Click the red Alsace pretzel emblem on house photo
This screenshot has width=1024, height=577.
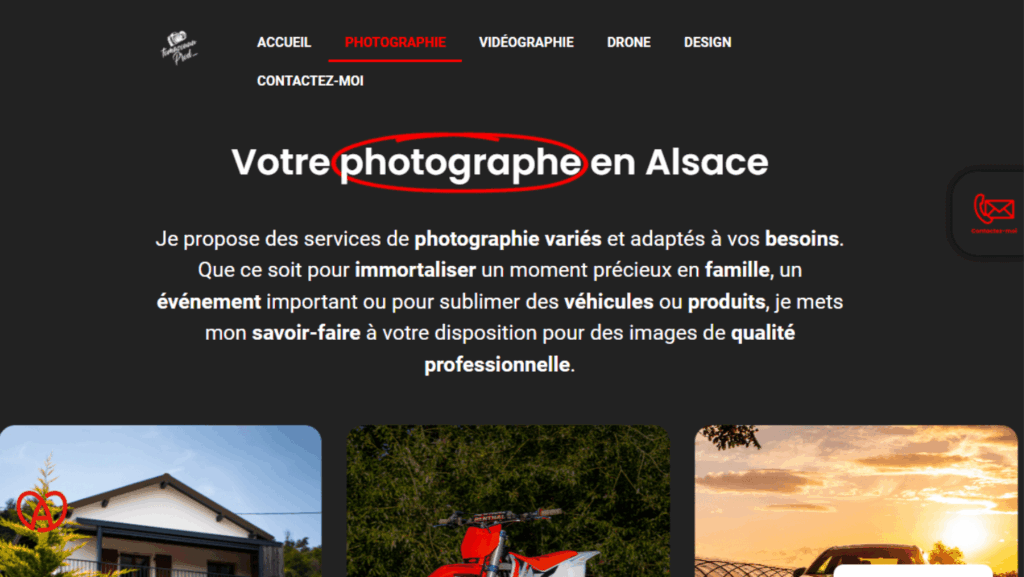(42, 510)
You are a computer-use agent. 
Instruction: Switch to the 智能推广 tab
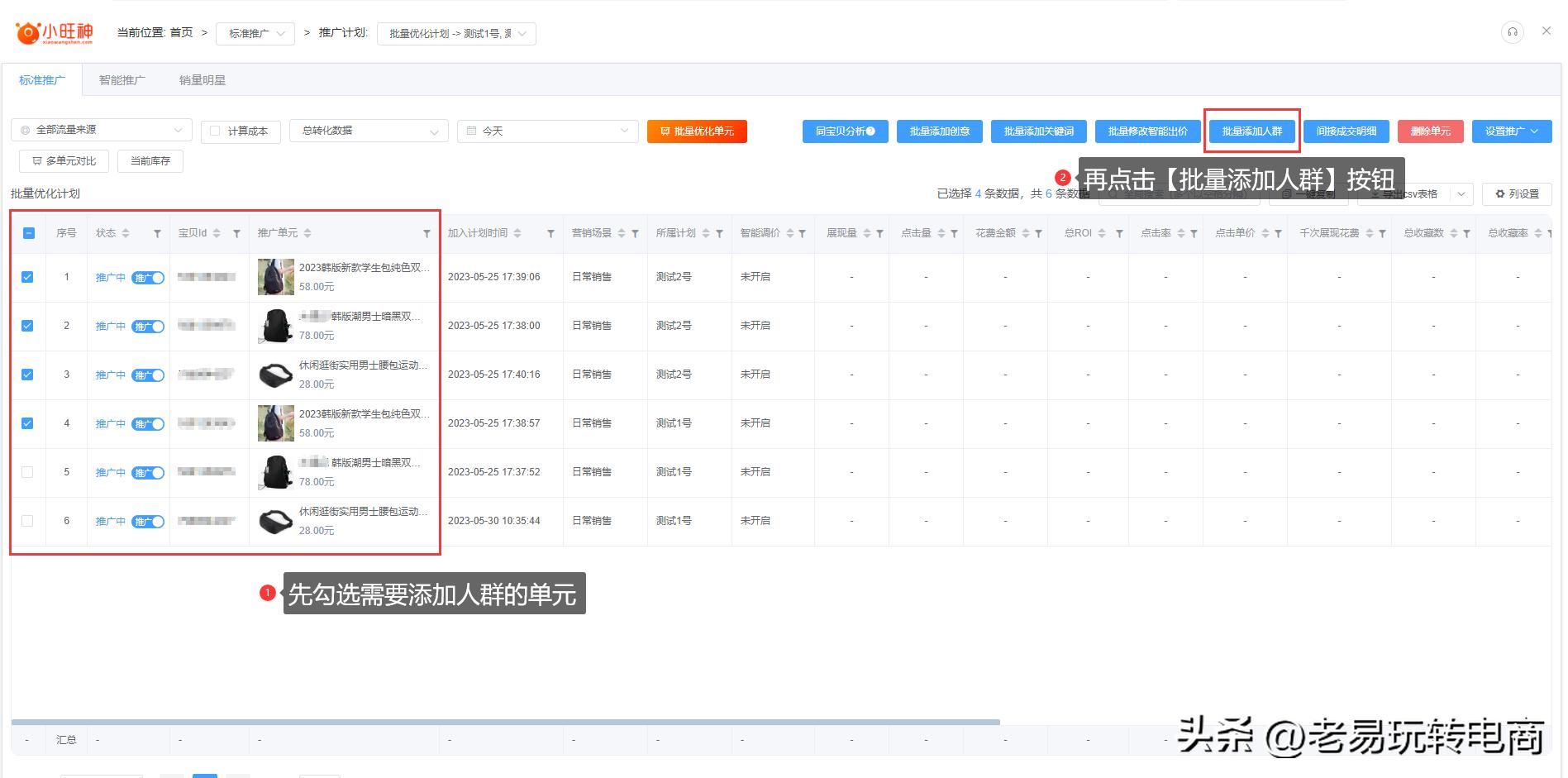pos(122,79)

--

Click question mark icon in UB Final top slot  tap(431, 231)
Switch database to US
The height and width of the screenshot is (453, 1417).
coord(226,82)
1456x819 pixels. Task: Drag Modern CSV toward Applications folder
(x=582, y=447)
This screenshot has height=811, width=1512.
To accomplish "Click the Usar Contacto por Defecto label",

* * *

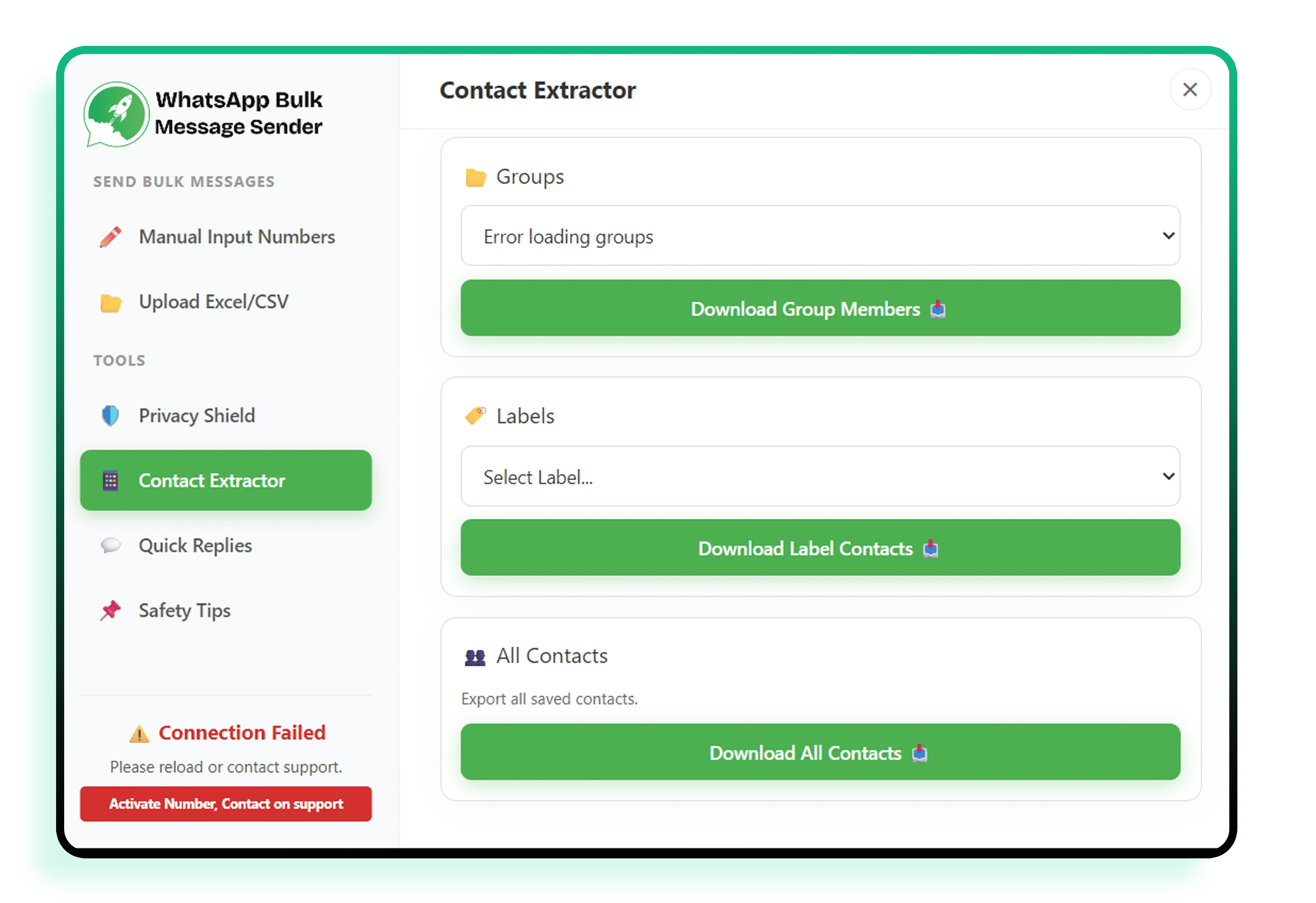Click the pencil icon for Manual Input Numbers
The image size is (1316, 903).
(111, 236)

*What the task requires*: Rewrite the records from the line containing "Click question mark" through the line containing "the Usar Contacto", both lines included, as a numbered list, leaving out any blank lines.

*Solution for this exercise*:
1. Click question mark icon in UB Final top slot  tap(431, 231)
2. Switch database to US
3. The height and width of the screenshot is (453, 1417).
4. coord(226,82)
5. 1456x819 pixels. Task: Drag Modern CSV toward Applications folder
6. (x=582, y=447)
7. This screenshot has height=811, width=1512.
8. To accomplish "Click the Usar Contacto por Defecto label",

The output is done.